My question is: Where did the person get the idea that Norfolk is repentant? Where? Because he never is. Ever. I suppose if you only read those lines of the libretto you might think so, however, not two lines before the aria he is lamenting the dishonor he has been dealt and cursing the queen and Leicester. So did this person only read the text of the aria, with no context? Did no one proofread the program? How could no one catch this?!?

I find the entire affair greatly amusing (Norwich, ha!) yet at the same time deeply depressing. What does it mean for our culture if the people who are disseminating the information about the classical arts don't know their material from a hole in the ground? I would imagine that a lot of people who were at the Flórez concert (that is where this all started, after all) have never even heard the complete work - as far as I can tell it hasn't been performed in NYC any time recently, and I don't think Flórez has ever sung the role on stage. How would they even know it was in error?

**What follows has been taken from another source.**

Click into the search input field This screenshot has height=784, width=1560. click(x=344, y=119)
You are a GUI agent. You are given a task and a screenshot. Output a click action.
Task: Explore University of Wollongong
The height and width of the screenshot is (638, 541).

There's a lot about opera that I don't know - what incorrect information have I been unknowingly exposed to? It is sad, disturbing, and a little maddening.

Do you suppose this obsession is normal?

Rant over.

I was thinking that wouldn't it be great if I could share some Elisabetta with you, and guess what? Hello YouTube, I can! Unfortunately, they don't include the really good acting bits, and the picture is so small (and dark - the video I have isn't that dark). Here's one anyway (I just wish you could see the subtitles!) This is the big duet between Norfolk and Elizabeth. This piece of music is amazing - it changes and evolves and I just love it. Near the beginning where Norfolk is hovering behind Elizabeth sitting on the divan and he is telling her to "think about your kingdom" - doesn't he just look like he wants to grab her? He covets her power so much that it's palpable. And musically, the quiet bit in the middle is fantastic - they are singing about completely different things, he is about to get his heart's desire (so he thinks) and she has just had her heart broken - yet it fits so well (and is so beautiful). Then, the music turns fast again and Norfolk tells Elizabeth to decide. She chooses vengeance, which suits Norfolk just fine, and now they sing with the same intention. You can feel the disdain Norfolk feels for Leicester. The music turns positively stirring and has an almost military feel to it. Elizabeth will get her revenge and Norfolk thinks he's won. It's fantastic.


1 Comments:

At 12:52 PM, Blogger Sandra said...

I still think you are mega-giga opera freak, fir only a brief note on "Queen of the night" - that aria is the best ever! Not only I can listen and listen again - but I can also sing it - specially when family is bothering me!